## Directions for this task
Go to the line with "At what coordinates" in the entries below and write out every line from there through the line with "Task: Enable 启用调试模式 debug mode checkbox", exactly and without pictures.

## Stored items
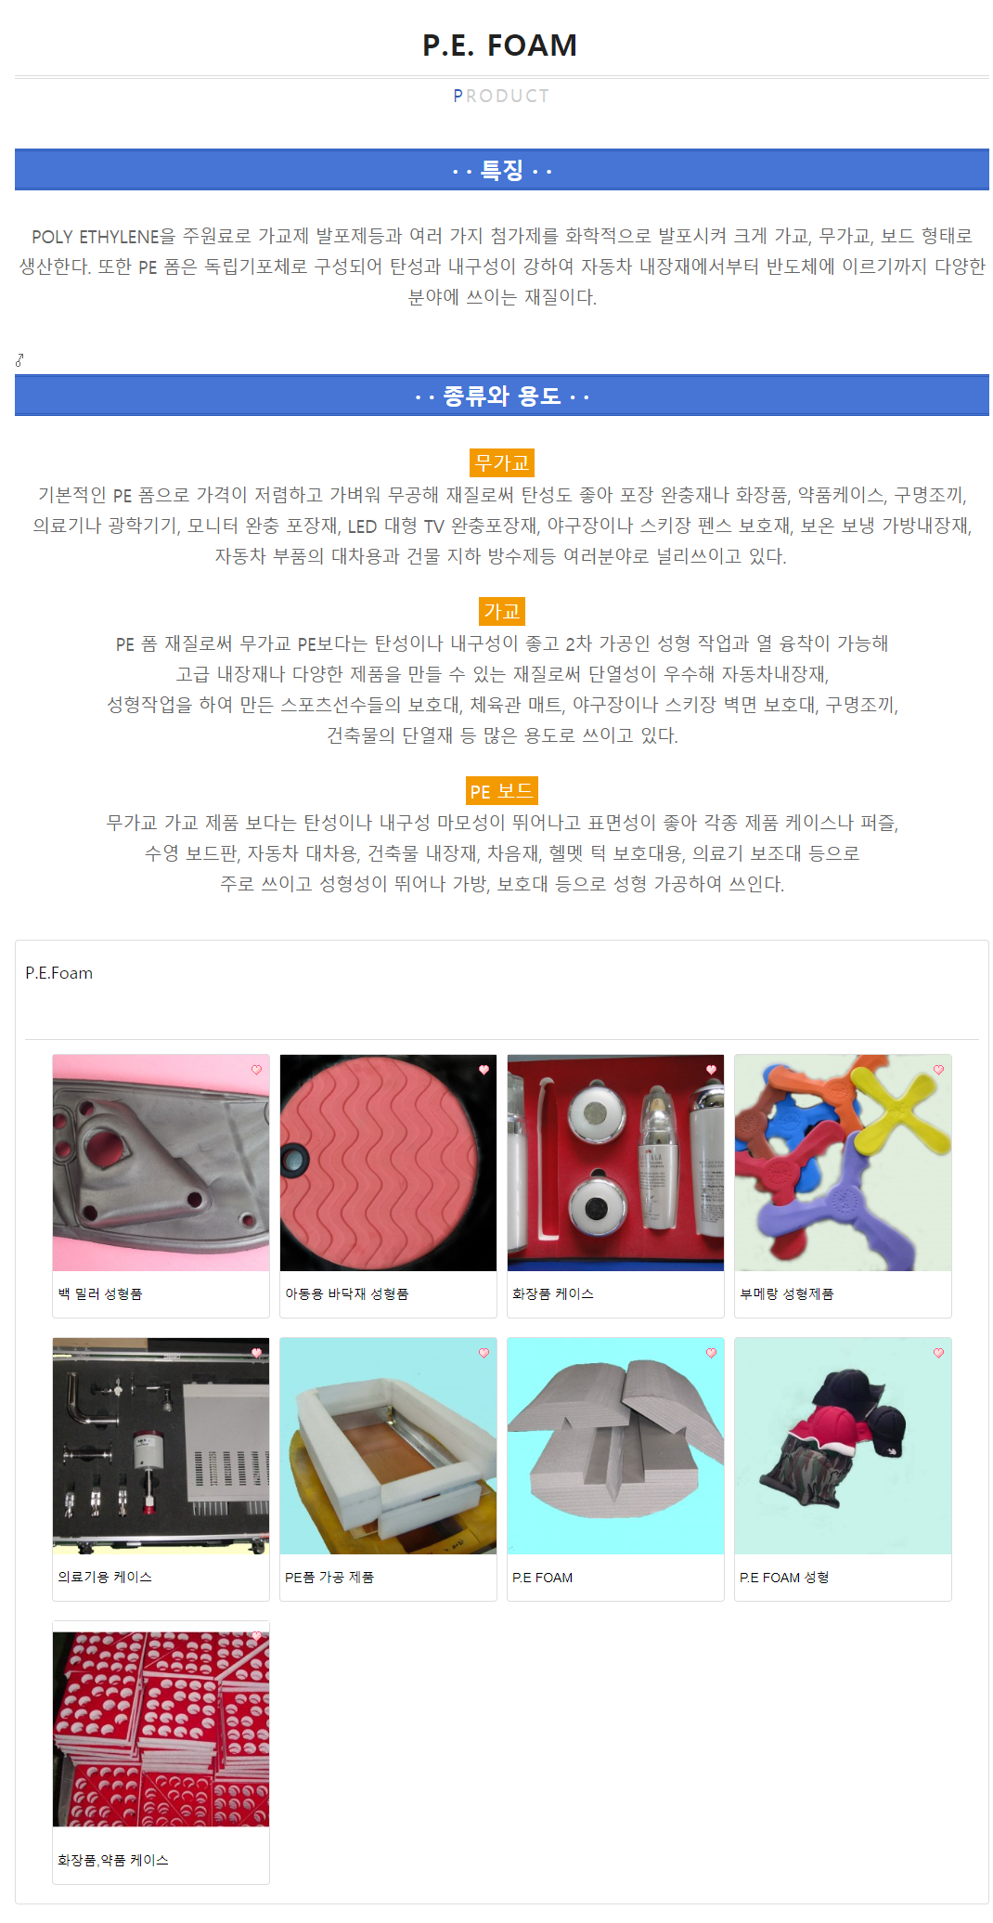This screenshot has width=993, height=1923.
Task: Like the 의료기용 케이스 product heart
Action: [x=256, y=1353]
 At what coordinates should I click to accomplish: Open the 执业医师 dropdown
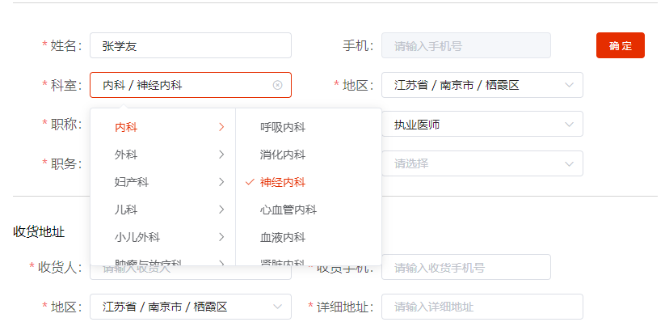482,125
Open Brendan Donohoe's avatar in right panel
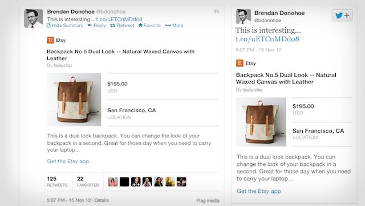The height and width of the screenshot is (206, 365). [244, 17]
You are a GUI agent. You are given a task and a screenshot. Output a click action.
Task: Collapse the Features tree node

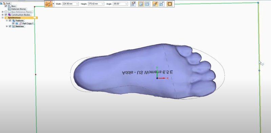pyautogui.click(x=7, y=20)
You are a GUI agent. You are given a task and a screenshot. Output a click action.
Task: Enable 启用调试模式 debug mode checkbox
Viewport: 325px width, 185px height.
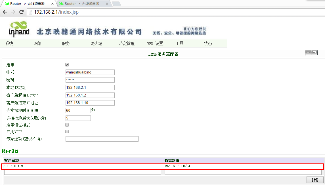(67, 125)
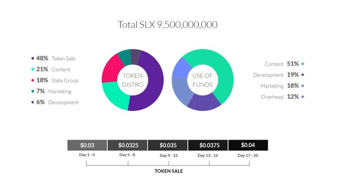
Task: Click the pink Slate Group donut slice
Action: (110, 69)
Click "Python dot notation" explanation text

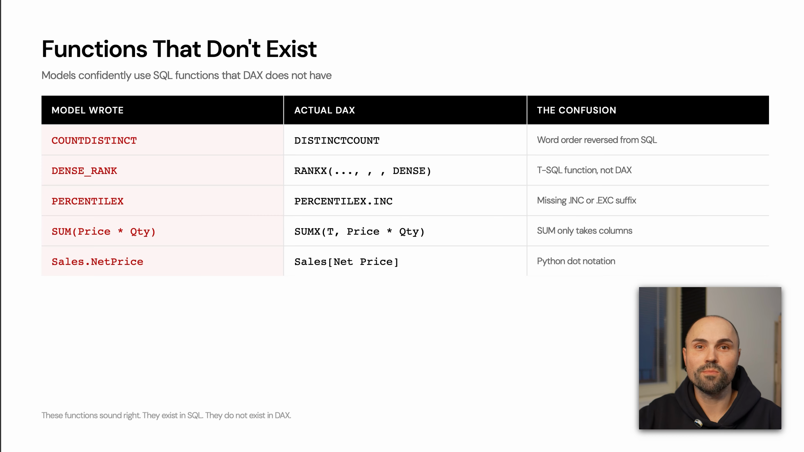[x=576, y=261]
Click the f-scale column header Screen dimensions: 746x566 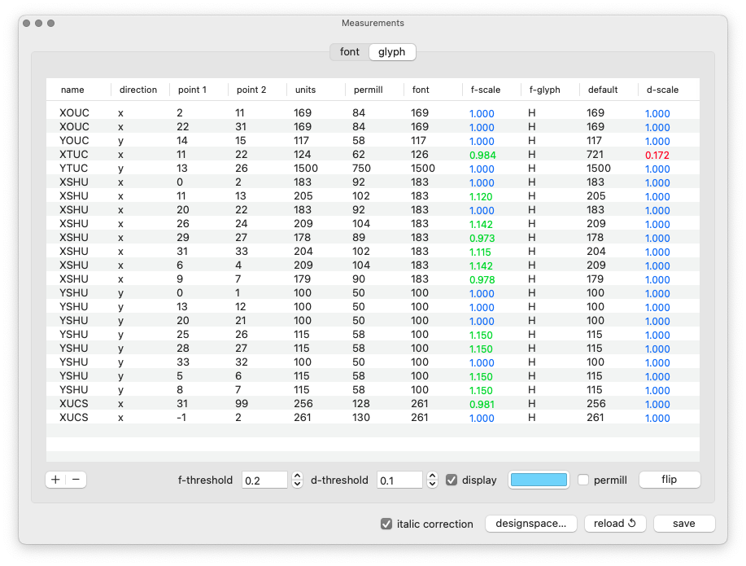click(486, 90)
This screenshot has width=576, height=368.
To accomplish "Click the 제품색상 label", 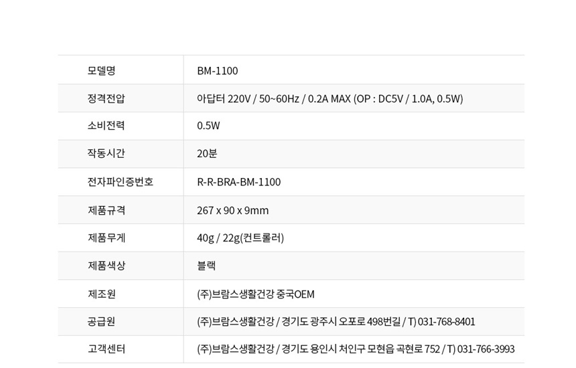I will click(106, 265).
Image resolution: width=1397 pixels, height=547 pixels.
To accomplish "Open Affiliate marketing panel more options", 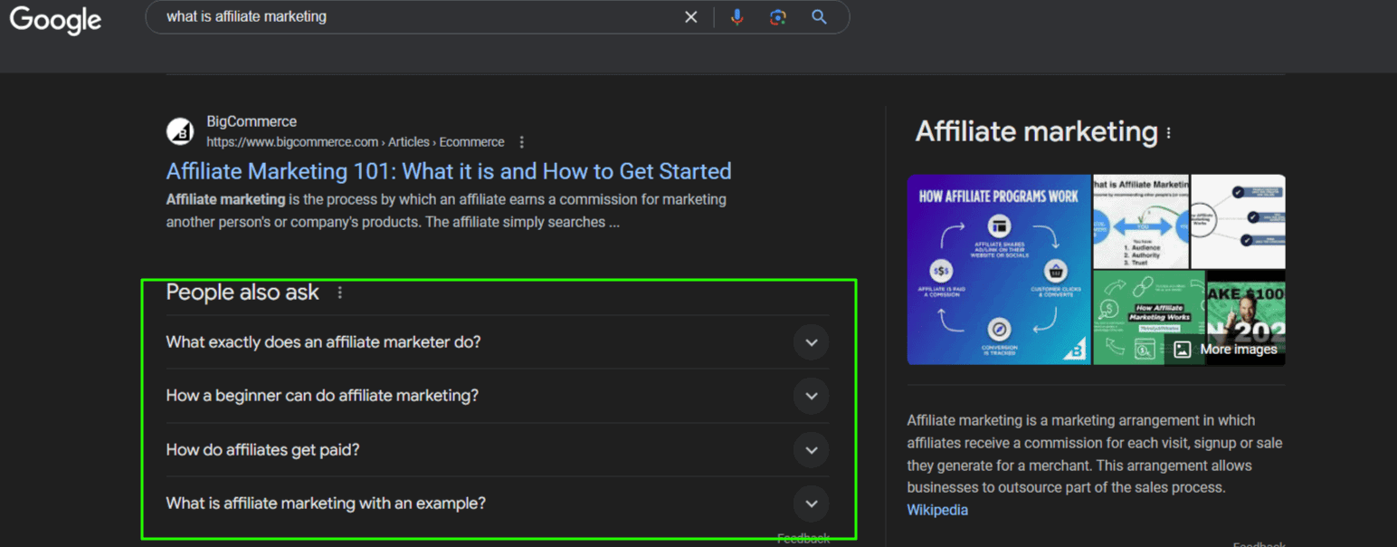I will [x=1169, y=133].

## Result
 At what coordinates should I click to accomplish: Open the 执业医师 dropdown
482,125
Open Brendan Donohoe's avatar in right panel
The height and width of the screenshot is (206, 365). [244, 17]
You are a GUI agent. You are given a task and a screenshot. Output a click action.
Task: Collapse the Features tree node

pyautogui.click(x=7, y=20)
You are a GUI agent. You are given a task and a screenshot. Output a click action.
Task: Enable 启用调试模式 debug mode checkbox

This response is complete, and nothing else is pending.